(Source material begins)

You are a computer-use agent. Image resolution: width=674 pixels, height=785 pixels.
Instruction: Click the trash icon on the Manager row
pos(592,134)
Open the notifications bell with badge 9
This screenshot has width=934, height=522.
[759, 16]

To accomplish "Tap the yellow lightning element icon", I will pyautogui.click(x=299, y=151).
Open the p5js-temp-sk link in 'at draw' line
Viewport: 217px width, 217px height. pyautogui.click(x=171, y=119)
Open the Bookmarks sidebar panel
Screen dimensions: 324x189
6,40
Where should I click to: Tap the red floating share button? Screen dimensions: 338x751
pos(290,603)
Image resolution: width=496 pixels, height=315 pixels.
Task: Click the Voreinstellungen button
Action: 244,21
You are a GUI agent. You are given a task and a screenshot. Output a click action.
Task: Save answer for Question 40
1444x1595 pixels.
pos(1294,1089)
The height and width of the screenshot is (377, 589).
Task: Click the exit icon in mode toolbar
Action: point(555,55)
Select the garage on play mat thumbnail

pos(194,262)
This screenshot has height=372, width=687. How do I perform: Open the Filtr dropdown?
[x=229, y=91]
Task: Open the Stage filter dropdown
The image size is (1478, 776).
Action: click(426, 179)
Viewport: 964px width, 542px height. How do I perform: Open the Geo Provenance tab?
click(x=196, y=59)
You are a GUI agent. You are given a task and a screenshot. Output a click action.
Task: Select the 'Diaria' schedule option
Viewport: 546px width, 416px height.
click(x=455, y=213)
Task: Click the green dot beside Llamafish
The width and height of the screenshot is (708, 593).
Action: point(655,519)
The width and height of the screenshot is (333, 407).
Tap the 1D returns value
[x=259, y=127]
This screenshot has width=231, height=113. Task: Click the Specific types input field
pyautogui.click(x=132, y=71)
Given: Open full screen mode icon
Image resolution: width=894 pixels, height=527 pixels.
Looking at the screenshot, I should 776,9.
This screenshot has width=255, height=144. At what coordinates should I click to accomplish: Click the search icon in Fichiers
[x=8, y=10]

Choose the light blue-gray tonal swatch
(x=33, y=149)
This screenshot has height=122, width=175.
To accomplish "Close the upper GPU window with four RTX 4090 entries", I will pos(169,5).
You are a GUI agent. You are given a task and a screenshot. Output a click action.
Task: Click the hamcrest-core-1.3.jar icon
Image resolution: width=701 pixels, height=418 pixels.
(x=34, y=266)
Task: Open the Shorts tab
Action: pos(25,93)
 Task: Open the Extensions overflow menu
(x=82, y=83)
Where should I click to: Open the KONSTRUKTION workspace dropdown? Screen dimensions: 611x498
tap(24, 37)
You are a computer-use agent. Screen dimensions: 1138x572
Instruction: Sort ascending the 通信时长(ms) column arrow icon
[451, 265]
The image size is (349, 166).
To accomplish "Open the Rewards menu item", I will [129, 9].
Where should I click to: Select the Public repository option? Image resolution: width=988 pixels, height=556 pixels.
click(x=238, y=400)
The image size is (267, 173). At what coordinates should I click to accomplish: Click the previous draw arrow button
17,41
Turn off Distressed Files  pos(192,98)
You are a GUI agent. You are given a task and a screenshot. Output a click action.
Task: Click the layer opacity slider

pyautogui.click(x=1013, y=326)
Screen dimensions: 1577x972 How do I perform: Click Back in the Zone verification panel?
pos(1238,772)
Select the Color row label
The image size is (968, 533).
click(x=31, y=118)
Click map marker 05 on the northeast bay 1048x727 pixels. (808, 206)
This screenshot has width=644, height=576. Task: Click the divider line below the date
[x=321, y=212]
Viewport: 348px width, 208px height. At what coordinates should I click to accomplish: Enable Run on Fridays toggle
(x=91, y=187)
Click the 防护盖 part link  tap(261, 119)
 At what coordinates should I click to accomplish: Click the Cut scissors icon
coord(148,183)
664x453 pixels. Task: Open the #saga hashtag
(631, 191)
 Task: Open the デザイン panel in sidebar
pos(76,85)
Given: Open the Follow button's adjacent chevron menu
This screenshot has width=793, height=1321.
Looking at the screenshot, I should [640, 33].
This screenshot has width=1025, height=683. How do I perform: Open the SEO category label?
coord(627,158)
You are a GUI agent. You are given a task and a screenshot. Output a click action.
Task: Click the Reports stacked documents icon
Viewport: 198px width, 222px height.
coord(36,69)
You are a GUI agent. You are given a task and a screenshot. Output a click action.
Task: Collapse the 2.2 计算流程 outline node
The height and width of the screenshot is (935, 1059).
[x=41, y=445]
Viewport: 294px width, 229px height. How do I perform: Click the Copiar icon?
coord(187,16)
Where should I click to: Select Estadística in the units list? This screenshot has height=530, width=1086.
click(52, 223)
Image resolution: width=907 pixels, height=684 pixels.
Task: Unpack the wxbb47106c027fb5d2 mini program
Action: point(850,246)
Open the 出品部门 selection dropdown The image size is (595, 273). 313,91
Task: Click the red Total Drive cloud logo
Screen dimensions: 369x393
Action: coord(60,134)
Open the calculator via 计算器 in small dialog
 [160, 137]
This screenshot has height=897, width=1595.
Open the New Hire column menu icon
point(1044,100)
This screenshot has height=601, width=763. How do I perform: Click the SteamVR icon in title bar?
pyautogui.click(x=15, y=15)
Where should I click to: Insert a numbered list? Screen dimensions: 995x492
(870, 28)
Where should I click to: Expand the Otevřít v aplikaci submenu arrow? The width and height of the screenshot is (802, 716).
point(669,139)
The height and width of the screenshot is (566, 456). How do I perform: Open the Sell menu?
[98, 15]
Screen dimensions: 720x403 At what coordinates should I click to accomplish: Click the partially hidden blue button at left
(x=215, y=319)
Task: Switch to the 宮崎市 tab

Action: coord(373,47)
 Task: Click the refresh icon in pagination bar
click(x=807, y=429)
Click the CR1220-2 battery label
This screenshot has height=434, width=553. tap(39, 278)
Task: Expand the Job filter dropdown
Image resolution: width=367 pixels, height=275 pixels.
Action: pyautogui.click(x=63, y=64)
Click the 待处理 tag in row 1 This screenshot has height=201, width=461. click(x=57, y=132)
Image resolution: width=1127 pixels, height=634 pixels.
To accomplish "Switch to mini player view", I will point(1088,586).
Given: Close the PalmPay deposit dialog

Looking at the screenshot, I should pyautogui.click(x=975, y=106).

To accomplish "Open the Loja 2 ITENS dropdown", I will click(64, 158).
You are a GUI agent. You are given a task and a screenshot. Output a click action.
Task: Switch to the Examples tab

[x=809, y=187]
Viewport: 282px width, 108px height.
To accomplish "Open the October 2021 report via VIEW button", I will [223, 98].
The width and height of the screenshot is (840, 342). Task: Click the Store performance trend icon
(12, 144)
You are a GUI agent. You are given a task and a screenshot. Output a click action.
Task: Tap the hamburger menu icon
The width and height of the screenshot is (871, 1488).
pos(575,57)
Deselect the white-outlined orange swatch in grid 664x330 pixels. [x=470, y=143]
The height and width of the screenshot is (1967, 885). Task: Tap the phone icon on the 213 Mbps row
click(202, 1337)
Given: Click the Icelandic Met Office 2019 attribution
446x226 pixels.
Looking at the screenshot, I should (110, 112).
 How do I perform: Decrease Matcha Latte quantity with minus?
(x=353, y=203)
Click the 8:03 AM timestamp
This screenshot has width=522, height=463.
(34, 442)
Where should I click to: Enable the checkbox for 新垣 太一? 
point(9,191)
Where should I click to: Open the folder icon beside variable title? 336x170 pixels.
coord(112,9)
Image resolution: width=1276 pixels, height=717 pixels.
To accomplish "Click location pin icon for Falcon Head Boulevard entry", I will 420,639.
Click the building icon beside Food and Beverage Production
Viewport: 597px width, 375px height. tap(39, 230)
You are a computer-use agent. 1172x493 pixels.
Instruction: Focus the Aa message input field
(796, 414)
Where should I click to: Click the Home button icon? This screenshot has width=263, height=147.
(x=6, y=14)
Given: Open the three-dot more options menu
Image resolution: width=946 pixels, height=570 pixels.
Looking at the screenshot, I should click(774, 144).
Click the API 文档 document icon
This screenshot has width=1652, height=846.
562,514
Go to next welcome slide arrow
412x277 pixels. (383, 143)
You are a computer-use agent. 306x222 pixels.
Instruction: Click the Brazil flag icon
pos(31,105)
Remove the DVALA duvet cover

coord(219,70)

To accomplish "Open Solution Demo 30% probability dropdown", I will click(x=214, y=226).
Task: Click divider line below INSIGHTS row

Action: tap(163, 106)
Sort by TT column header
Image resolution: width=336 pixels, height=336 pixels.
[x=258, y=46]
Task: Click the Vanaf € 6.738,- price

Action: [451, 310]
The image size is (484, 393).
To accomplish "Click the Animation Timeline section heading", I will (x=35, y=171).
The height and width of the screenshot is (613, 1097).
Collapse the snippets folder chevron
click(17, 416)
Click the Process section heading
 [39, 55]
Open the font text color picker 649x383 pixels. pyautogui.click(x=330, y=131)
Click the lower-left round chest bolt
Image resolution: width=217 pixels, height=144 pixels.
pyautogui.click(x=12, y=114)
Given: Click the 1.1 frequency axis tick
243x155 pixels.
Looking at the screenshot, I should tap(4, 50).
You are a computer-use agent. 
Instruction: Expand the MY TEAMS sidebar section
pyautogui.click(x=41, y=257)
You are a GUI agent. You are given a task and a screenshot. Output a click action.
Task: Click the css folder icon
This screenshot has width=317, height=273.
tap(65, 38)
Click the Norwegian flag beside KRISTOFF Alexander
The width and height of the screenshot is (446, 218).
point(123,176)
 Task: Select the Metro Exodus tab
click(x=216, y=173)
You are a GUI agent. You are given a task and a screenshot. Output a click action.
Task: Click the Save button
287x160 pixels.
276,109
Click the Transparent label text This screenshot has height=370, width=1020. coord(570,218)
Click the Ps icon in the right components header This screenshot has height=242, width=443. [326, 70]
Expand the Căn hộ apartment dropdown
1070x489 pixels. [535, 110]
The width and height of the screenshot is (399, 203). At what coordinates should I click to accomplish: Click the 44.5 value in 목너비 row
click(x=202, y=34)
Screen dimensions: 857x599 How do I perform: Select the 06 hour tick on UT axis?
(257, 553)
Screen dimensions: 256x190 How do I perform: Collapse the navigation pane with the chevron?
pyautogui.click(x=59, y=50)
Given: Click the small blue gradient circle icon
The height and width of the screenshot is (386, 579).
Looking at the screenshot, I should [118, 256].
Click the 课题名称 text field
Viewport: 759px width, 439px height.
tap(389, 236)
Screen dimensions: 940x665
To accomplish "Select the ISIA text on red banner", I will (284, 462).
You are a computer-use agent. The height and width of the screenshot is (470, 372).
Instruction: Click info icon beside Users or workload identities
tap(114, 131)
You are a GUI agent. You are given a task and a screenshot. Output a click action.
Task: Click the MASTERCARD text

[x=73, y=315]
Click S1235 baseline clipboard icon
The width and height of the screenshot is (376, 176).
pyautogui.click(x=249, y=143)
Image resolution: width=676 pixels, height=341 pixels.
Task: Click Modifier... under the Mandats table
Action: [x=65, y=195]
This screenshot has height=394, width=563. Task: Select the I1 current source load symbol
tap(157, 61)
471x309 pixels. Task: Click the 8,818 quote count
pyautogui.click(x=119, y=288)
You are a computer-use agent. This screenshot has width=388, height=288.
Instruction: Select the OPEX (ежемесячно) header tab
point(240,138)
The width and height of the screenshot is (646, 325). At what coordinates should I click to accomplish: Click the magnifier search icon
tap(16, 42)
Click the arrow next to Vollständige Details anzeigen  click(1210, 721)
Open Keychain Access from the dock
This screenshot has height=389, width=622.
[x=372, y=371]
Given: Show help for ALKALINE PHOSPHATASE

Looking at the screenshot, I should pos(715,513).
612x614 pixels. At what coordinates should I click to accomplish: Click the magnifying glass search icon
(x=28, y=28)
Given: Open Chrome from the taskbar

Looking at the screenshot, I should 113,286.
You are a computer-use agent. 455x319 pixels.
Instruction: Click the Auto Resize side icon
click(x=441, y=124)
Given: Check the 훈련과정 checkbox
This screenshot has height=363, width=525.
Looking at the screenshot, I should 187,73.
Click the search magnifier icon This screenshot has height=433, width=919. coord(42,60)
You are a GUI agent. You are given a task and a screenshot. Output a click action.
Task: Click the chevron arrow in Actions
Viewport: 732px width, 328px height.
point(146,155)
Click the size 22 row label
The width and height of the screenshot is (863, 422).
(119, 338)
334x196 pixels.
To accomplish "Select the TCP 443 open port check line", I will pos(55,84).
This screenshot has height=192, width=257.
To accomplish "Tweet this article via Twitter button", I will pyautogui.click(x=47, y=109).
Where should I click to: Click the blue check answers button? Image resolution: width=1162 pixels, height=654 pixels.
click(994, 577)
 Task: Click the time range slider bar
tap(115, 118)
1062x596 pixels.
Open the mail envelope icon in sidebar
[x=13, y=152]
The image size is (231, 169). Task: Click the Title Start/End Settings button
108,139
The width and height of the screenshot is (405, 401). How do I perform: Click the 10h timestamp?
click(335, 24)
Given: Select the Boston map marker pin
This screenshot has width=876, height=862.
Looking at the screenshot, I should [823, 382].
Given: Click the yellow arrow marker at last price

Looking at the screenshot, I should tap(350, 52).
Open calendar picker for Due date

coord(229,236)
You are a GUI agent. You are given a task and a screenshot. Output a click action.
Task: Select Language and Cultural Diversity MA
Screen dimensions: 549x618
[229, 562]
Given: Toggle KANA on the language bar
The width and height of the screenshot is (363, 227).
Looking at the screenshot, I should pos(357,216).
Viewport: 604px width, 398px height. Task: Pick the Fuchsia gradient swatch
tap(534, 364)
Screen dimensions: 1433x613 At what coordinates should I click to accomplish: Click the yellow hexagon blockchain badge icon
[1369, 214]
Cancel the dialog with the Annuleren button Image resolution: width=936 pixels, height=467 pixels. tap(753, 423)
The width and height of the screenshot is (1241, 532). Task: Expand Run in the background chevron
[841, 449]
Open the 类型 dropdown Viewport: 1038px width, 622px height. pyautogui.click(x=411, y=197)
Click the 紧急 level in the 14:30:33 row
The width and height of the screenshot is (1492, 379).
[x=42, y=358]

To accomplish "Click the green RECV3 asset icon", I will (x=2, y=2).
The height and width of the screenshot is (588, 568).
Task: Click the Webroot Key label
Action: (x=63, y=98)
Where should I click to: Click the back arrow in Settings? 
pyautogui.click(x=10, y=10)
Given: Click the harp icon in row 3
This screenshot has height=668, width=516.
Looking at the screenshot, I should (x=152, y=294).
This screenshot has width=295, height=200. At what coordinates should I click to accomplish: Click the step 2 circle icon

(Source material ends)

Report the total of lines above containing the string "Save", and write nothing besides it.

Solved problem ▸ 2